Although there is no known health risk at this time, officials said the need to get the information to the public as soon as possible was important. Research to determine whether there is a potential risk is already being conducted by federal and state agencies.
Twenty-five wells were tested in a large area east of the city of Fallon. Seventeen contained elevated levels of polonium-210. Thirteen had concentrations greater than 15 picocuries per liter, which is the U.S. Environmental Protection Agency’s maximum containment level for gross alpha radioactivity in public-supply wells. Concentrations in the untreated, unfiltered water ranged from less than 0.1 picocuries per liter to 67.7 picocuries per liter. Most of the wells tested provide water for human and/or domestic animal consumption, and were more than 100 feet deep.
The public water supply for Fallon and NAS Fallon are known to be safe and were not part of the study, according to the USGS. The study did not investigate any links between the occurrence of polonium-210 and Fallon childhood leukemia cluster, which sickened 17 children and claimed the lives of three between 1997 and 2004.
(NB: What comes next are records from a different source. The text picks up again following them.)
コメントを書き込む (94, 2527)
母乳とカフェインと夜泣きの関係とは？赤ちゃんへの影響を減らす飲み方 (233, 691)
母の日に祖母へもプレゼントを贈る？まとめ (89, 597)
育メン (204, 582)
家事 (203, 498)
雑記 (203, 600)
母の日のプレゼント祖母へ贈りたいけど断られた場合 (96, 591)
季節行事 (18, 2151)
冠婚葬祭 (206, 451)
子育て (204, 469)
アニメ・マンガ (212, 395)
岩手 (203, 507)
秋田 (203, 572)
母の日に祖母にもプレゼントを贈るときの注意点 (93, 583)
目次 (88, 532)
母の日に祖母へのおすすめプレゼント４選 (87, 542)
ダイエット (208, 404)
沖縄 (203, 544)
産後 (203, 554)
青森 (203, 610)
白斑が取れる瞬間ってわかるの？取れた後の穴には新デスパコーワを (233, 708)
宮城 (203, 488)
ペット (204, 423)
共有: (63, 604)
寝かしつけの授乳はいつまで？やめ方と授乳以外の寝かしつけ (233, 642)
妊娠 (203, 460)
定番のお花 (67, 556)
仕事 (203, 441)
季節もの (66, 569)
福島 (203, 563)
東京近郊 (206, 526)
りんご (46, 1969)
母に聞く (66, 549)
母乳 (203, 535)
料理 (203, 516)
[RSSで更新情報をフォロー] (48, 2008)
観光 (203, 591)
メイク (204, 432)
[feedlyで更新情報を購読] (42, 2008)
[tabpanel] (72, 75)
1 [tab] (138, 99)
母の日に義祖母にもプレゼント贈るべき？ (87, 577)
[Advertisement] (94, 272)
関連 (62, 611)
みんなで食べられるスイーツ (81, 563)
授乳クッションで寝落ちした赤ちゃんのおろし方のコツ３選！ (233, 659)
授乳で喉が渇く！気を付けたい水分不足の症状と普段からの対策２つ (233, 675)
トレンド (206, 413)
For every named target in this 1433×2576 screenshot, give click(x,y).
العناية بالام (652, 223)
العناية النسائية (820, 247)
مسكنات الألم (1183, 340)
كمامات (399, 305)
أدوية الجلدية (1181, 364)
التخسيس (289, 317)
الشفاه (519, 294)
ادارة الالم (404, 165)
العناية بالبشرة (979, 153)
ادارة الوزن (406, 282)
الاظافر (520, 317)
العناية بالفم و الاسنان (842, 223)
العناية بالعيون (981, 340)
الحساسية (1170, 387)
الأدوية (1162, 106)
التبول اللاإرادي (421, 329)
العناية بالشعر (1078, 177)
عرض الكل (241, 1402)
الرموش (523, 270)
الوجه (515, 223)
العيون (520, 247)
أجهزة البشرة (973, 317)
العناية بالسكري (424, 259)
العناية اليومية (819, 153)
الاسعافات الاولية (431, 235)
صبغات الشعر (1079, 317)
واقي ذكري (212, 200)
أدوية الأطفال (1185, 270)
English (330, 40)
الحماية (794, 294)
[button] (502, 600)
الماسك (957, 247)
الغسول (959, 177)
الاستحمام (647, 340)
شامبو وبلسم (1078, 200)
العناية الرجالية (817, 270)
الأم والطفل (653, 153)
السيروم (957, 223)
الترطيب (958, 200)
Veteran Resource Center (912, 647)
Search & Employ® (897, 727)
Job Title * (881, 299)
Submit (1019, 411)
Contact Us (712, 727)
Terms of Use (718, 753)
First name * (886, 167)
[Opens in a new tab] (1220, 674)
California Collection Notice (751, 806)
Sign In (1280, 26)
“All indications are that the elevated levels stem entirely from natural geological causes within the Lahontan Valley,” according to a press release from USGS. “There is no indication of any kind that this problem stems from any human activity.”
Polonium-210, or Po-210, is a low-melting, volatile and rare natural element, according to the Los Alamos National Laboratory Web site. It is a carcinogen, and damage arises from the complete absorption of the energy of the alpha particle into tissue.
Because of the potential for a hazard, Dairy Farmers of America required dairies with the elevated samples to discard their milk to ensure public safety until it is determined to be safe.
“It is better to error on the side of caution,” said Donna Rice, director of the Nevada Department of Agriculture.